Start
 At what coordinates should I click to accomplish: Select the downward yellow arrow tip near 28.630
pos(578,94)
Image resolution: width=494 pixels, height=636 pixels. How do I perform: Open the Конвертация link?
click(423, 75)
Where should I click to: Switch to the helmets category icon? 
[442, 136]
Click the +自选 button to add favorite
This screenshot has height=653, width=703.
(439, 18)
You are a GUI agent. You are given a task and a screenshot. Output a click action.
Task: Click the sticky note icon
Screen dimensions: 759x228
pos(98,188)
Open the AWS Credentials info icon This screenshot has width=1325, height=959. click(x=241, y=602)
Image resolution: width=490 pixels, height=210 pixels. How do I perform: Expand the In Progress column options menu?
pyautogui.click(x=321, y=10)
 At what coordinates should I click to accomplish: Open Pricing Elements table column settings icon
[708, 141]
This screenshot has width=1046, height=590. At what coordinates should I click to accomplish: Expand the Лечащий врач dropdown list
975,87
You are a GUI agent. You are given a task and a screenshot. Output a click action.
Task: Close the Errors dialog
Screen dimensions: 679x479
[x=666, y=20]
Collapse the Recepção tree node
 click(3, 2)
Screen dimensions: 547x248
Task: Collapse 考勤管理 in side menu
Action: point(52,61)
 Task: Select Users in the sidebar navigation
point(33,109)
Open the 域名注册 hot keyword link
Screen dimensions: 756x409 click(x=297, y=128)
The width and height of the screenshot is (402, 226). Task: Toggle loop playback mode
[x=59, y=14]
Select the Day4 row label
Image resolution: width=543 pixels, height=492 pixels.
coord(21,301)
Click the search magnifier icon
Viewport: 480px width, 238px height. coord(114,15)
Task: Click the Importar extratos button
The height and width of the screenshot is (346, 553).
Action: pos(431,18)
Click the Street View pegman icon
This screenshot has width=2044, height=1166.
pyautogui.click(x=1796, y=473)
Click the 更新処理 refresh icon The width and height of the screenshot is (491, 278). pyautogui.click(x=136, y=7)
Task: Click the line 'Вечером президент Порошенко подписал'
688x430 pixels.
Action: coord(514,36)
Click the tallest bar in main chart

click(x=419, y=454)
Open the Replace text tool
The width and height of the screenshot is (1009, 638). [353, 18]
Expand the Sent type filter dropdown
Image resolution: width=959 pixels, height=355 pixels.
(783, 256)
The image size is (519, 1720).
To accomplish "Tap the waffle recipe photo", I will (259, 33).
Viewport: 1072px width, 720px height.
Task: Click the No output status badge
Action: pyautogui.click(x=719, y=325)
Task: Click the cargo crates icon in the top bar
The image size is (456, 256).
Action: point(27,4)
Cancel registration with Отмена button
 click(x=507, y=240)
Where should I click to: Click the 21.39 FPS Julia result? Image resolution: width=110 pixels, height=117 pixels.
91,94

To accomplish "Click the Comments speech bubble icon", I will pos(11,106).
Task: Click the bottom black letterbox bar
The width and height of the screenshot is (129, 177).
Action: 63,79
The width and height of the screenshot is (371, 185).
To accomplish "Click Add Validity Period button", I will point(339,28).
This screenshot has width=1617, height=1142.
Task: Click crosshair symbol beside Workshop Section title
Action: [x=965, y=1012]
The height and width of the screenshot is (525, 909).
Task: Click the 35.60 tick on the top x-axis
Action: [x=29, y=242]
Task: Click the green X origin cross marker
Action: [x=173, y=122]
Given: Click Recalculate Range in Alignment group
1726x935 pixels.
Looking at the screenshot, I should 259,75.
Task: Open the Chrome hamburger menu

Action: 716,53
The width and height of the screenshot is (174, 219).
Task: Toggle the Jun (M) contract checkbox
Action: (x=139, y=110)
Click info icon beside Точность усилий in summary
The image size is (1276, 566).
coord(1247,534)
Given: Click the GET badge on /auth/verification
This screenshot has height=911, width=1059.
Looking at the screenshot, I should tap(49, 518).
End
Work instructions:
Update the data by changing every "click action" to "tap action" and leave all other text as it is.

Result of this exercise:
 At what coordinates should I click to accomplish: Select the downward yellow arrow tip near 28.630
pos(578,94)
Image resolution: width=494 pixels, height=636 pixels. How do I perform: Open the Конвертация link?
click(423, 75)
Where should I click to: Switch to the helmets category icon? 
[442, 136]
Click the +自选 button to add favorite
This screenshot has height=653, width=703.
(439, 18)
You are a GUI agent. You are given a task and a screenshot. Output a tap action.
Task: Click the sticky note icon
Screen dimensions: 759x228
pos(98,188)
Open the AWS Credentials info icon This screenshot has width=1325, height=959. click(x=241, y=602)
Image resolution: width=490 pixels, height=210 pixels. How do I perform: Expand the In Progress column options menu?
pyautogui.click(x=321, y=10)
 At what coordinates should I click to accomplish: Open Pricing Elements table column settings icon
[708, 141]
This screenshot has width=1046, height=590. At what coordinates should I click to accomplish: Expand the Лечащий врач dropdown list
975,87
You are a GUI agent. You are given a task and a screenshot. Output a tap action.
Task: Close the Errors dialog
Screen dimensions: 679x479
[x=666, y=20]
Collapse the Recepção tree node
 click(3, 2)
Screen dimensions: 547x248
Task: Collapse 考勤管理 in side menu
Action: point(52,61)
 Task: Select Users in the sidebar navigation
point(33,109)
Open the 域名注册 hot keyword link
Screen dimensions: 756x409 click(x=297, y=128)
The width and height of the screenshot is (402, 226). Task: Toggle loop playback mode
[x=59, y=14]
Select the Day4 row label
Image resolution: width=543 pixels, height=492 pixels.
coord(21,301)
Click the search magnifier icon
Viewport: 480px width, 238px height. coord(114,15)
Task: Click the Importar extratos button
The height and width of the screenshot is (346, 553).
Action: pos(431,18)
Click the Street View pegman icon
This screenshot has width=2044, height=1166.
pyautogui.click(x=1796, y=473)
Click the 更新処理 refresh icon The width and height of the screenshot is (491, 278). pyautogui.click(x=136, y=7)
Task: Click the line 'Вечером президент Порошенко подписал'
688x430 pixels.
Action: coord(514,36)
Click the tallest bar in main chart

click(x=419, y=454)
Open the Replace text tool
The width and height of the screenshot is (1009, 638). [353, 18]
Expand the Sent type filter dropdown
Image resolution: width=959 pixels, height=355 pixels.
(783, 256)
The image size is (519, 1720).
To accomplish "Tap the waffle recipe photo", I will (259, 33).
Viewport: 1072px width, 720px height.
Task: Click the No output status badge
Action: pyautogui.click(x=719, y=325)
Task: Click the cargo crates icon in the top bar
The image size is (456, 256).
Action: point(27,4)
Cancel registration with Отмена button
 click(x=507, y=240)
Where should I click to: Click the 21.39 FPS Julia result? Image resolution: width=110 pixels, height=117 pixels.
91,94

To accomplish "Click the Comments speech bubble icon", I will pos(11,106).
Task: Click the bottom black letterbox bar
The width and height of the screenshot is (129, 177).
Action: 63,79
The width and height of the screenshot is (371, 185).
To accomplish "Click Add Validity Period button", I will point(339,28).
This screenshot has width=1617, height=1142.
Task: Click crosshair symbol beside Workshop Section title
Action: [x=965, y=1012]
The height and width of the screenshot is (525, 909).
Task: Click the 35.60 tick on the top x-axis
Action: [x=29, y=242]
Task: Click the green X origin cross marker
Action: [x=173, y=122]
Given: Click Recalculate Range in Alignment group
1726x935 pixels.
Looking at the screenshot, I should 259,75.
Task: Open the Chrome hamburger menu

Action: 716,53
The width and height of the screenshot is (174, 219).
Task: Toggle the Jun (M) contract checkbox
Action: (x=139, y=110)
Click info icon beside Точность усилий in summary
The image size is (1276, 566).
coord(1247,534)
Given: Click the GET badge on /auth/verification
This screenshot has height=911, width=1059.
Looking at the screenshot, I should tap(49, 518).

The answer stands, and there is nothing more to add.